7 septembre 2026
44e12eca-adc8-4553-b89e-759d450ace3c

Une avancée majeure vient d’être enregistrée au niveau de l’Assemblée nationale sénégalaise. Ce vendredi 21 août 2026, les députés ont officiellement lancé les activités du Comité d’Évaluation des Politiques Publiques (CEPP), un organe inédit chargé d’analyser et de superviser l’efficacité des mesures gouvernementales. Cette initiative, prévue depuis la révision constitutionnelle de 2016, marque un tournant dans le contrôle parlementaire et la transparence de l’action publique.

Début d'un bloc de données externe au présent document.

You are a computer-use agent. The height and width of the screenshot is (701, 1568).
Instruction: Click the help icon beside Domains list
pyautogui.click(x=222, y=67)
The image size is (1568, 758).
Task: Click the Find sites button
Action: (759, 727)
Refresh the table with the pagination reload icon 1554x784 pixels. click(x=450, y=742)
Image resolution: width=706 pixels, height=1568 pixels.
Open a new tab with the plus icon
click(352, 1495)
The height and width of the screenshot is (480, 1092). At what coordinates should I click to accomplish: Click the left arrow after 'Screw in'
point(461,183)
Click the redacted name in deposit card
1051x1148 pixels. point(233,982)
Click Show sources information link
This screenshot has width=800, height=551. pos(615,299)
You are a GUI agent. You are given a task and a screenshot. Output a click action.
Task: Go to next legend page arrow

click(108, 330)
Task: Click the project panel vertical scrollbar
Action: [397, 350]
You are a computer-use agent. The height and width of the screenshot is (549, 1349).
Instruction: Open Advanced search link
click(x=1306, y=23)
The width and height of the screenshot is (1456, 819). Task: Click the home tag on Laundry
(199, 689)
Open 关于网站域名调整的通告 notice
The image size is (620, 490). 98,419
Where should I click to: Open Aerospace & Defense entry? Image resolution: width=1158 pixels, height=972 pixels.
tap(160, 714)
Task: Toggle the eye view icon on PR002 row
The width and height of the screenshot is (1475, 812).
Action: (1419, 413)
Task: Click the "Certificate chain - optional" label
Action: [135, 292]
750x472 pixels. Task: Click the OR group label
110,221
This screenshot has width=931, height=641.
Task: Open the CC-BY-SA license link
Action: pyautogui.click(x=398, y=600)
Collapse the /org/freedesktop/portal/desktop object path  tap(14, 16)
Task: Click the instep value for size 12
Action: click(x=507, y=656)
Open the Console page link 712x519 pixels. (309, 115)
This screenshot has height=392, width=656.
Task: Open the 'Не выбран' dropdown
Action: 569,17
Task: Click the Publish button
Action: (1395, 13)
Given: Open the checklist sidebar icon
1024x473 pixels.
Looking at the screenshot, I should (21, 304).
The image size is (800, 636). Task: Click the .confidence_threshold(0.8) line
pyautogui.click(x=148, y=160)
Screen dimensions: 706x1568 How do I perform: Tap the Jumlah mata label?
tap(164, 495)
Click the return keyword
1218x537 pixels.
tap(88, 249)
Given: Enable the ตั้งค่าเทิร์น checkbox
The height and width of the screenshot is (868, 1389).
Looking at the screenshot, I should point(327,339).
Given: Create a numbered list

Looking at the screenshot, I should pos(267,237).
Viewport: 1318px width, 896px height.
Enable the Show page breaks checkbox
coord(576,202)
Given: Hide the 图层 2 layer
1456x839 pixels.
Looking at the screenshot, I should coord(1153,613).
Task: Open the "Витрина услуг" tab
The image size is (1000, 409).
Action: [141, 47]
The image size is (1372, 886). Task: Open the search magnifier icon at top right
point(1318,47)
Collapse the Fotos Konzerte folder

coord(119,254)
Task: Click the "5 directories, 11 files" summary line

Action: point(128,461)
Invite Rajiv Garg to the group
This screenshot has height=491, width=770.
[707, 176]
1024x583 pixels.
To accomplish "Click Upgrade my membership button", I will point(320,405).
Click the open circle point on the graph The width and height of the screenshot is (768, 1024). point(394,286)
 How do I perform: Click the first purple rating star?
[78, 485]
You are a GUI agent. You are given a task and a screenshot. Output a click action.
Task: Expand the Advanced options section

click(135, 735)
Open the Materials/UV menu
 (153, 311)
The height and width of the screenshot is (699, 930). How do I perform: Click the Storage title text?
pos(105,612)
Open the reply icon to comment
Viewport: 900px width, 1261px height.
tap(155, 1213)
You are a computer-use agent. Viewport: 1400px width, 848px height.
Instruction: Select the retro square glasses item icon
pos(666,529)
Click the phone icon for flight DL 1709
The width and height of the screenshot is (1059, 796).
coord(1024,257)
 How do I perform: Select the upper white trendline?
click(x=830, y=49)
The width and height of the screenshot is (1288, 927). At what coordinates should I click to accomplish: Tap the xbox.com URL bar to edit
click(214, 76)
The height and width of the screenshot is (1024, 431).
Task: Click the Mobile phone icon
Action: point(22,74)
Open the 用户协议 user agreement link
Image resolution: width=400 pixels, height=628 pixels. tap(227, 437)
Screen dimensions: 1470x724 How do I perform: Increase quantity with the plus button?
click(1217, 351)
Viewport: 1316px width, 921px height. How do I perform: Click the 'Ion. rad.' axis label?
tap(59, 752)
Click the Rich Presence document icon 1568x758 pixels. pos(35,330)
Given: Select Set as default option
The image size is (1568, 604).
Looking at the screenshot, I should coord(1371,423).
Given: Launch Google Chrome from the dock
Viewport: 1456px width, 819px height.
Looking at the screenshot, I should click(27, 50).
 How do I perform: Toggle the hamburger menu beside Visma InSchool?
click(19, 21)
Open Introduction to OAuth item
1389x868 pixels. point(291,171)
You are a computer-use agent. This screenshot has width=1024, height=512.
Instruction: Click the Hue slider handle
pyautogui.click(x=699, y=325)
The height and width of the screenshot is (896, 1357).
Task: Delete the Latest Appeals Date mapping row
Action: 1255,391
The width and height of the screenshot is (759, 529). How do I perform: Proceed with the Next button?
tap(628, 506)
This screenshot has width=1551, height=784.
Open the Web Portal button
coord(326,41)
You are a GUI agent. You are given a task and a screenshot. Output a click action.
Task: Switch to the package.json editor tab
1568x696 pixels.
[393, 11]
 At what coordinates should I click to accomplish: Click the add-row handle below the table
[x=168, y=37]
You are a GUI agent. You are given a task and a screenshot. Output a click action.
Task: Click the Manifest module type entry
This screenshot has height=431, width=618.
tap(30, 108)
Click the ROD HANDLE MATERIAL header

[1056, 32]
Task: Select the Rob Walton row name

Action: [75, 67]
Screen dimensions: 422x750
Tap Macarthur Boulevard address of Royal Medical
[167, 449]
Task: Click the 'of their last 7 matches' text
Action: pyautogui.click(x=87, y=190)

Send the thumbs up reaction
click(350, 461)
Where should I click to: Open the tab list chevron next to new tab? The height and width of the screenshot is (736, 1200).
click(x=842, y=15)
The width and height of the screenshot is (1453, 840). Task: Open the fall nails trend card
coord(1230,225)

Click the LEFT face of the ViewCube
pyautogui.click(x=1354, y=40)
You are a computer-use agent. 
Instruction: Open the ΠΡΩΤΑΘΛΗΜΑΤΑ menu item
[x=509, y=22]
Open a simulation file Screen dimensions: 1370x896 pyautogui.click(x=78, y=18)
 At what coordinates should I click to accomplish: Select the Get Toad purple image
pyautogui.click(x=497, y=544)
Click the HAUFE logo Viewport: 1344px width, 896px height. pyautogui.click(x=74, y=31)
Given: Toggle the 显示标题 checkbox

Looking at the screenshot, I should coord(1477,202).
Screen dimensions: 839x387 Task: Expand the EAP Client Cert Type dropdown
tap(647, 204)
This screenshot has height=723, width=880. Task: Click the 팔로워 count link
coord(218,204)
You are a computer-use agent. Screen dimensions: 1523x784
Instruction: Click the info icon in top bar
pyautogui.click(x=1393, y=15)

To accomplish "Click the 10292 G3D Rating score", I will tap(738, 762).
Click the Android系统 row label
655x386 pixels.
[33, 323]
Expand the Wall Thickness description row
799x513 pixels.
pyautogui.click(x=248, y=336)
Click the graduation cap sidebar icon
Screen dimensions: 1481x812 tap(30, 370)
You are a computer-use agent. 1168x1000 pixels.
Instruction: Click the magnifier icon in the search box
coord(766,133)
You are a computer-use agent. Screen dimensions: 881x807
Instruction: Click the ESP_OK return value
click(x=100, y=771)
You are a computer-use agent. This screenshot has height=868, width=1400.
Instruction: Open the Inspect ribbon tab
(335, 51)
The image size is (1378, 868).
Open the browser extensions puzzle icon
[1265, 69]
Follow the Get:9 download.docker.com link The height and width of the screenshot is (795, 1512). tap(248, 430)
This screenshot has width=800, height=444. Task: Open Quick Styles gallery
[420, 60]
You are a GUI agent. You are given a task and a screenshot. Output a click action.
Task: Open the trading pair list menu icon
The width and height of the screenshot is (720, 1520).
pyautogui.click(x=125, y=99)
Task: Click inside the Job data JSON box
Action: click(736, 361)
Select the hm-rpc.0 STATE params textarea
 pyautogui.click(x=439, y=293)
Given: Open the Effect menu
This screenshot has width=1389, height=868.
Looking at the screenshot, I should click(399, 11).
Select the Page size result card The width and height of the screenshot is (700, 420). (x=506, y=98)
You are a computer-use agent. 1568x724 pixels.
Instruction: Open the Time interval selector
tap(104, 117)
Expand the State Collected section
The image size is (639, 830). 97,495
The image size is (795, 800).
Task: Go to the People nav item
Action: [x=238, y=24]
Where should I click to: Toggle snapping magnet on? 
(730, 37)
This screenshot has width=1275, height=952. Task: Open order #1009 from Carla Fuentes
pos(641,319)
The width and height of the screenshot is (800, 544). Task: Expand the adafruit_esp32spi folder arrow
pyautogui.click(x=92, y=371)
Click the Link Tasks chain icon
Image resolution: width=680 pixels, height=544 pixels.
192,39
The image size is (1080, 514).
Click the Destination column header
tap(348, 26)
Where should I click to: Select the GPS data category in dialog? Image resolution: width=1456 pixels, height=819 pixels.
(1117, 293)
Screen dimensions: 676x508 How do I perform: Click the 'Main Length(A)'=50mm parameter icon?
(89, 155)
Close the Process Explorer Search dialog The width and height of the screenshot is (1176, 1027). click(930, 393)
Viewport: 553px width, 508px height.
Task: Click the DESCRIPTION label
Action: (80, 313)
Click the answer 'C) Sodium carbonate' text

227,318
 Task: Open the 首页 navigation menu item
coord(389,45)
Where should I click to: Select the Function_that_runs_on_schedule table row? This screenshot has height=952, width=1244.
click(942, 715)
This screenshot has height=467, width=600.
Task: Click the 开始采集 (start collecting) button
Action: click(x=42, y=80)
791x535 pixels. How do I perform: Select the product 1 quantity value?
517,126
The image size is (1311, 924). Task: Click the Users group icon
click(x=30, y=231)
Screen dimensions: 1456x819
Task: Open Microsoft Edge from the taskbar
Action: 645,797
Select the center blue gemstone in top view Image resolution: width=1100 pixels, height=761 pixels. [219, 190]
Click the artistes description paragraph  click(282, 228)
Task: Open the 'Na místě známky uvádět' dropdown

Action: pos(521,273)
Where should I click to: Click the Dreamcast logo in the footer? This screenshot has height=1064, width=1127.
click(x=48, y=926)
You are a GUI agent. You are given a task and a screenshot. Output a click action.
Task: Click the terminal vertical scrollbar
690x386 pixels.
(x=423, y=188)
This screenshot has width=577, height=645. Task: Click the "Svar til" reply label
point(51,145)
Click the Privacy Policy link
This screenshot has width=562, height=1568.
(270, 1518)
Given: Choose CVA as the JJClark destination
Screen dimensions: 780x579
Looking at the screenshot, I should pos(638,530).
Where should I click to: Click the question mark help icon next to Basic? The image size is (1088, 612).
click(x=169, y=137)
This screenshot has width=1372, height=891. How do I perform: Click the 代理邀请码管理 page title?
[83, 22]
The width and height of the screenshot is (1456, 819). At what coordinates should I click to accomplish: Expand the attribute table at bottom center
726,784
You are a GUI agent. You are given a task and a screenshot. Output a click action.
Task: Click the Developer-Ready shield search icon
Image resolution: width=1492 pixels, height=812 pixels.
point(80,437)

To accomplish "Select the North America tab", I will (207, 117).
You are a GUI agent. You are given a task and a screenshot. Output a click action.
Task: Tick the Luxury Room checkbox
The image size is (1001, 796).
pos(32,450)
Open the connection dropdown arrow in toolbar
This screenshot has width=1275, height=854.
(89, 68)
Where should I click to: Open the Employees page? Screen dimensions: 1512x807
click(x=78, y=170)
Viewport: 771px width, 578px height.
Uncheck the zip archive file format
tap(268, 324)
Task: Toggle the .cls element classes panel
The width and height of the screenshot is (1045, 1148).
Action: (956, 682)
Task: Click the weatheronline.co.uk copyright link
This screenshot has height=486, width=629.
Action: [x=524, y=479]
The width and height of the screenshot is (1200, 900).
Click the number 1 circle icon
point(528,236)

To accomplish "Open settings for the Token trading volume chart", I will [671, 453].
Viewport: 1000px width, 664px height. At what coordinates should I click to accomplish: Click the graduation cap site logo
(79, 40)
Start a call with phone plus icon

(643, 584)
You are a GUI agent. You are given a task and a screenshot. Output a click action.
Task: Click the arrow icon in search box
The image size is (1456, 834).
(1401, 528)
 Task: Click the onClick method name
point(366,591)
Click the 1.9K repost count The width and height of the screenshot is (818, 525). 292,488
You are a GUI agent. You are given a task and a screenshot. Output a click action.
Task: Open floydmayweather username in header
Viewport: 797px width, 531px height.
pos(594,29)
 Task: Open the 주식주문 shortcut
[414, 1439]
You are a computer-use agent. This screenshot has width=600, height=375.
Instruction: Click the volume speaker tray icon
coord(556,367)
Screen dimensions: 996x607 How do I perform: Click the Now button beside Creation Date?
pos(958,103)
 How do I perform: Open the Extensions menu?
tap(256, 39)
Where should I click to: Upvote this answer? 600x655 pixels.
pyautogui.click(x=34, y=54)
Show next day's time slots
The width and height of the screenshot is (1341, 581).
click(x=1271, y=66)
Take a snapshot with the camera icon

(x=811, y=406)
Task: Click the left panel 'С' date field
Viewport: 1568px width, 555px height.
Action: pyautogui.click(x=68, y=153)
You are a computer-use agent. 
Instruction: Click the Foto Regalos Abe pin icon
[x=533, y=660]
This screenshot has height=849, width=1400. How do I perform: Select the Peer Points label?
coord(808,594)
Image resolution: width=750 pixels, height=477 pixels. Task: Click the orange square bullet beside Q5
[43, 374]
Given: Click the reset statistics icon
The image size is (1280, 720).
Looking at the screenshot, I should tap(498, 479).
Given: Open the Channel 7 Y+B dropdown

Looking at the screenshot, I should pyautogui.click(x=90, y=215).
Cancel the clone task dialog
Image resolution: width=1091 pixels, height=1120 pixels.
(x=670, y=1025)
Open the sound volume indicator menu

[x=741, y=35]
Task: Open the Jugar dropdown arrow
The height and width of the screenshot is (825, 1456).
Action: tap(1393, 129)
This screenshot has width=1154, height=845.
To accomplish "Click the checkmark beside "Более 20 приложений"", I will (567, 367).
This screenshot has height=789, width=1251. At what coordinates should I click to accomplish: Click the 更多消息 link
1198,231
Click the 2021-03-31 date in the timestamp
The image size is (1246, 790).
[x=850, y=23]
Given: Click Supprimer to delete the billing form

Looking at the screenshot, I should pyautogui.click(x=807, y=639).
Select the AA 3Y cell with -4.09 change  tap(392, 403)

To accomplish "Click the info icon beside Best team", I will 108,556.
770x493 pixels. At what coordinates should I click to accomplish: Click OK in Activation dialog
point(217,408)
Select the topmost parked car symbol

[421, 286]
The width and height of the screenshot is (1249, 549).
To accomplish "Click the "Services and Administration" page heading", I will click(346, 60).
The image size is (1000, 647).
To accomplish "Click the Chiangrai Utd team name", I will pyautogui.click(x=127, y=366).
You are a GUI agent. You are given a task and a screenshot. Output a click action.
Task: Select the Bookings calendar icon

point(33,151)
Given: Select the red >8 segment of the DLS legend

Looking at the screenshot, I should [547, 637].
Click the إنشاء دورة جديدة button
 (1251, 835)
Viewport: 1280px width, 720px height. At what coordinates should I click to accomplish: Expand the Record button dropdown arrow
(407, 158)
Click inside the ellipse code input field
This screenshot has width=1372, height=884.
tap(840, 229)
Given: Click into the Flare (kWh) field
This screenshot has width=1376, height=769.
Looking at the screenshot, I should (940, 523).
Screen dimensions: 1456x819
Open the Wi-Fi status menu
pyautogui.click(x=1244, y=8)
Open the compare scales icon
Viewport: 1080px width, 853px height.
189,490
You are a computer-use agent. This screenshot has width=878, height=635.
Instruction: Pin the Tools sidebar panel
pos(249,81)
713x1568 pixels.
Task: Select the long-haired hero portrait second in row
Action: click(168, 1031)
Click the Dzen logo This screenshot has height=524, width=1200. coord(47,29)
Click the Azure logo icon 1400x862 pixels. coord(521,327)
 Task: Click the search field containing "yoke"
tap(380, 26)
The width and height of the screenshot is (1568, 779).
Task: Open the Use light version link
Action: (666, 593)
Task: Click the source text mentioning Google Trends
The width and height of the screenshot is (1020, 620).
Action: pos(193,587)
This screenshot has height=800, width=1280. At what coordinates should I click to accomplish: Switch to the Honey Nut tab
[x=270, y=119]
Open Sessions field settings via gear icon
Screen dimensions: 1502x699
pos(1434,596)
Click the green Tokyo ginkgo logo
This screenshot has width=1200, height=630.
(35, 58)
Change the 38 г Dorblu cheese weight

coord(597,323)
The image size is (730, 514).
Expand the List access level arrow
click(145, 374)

CEPP : Ousmane Sonko hérite d’un nouveau poste de prestige

Le CEPP a pour mission principale de structurer, piloter et suivre les évaluations parlementaires des politiques publiques. Son objectif ? Renforcer le contrôle sur l’exécutif et garantir une meilleure efficacité des programmes mis en œuvre par les pouvoirs publics. Cette démarche s’inscrit dans une volonté de modernisation des institutions et de renforcement de la démocratie sénégalaise.

Une composition équilibrée pour un mandat ambitieux

La première réunion du CEPP a permis de finaliser sa composition et d’élire son Bureau. Cet organe rassemble le président de l’Assemblée nationale, les présidents des groupes parlementaires, un représentant des députés non-inscrits, ainsi que les présidents des 14 commissions permanentes. À cela s’ajoutent neuf députés et leurs suppléants, désignés en fonction de la représentativité des groupes politiques au sein de l’hémicycle.

C’est lors de cette séance inaugurale qu’Ousmane Sonko, président de l’Assemblée nationale, a été élu à la tête du CEPP. Il sera accompagné par Mohamed Sall en tant que premier vice-président et Djimo Souaré comme deuxième vice-président. Béatrice Germaine Faye occupera le poste de première secrétaire, tandis qu’Adama Diallo sera nommé deuxième secrétaire. Cette équipe dirigeante reflète la diversité des forces politiques présentes au sein de l’institution.

Un outil stratégique pour le contrôle parlementaire

Avec la mise en place du CEPP, le Parlement sénégalais franchit une étape décisive dans l’exercice de ses prérogatives constitutionnelles. Cet organe permettra d’analyser de manière rigoureuse les politiques publiques, d’identifier leurs forces et leurs faiblesses, et de proposer des améliorations concrètes. Il s’agit d’un levier essentiel pour garantir une gouvernance plus transparente et responsable.

En dotant le CEPP de ces nouvelles prérogatives, les députés confirment leur engagement en faveur d’une démocratie plus participative et d’une gestion publique plus rigoureuse. Cette initiative pourrait bien devenir un modèle pour d’autres institutions parlementaires en Afrique.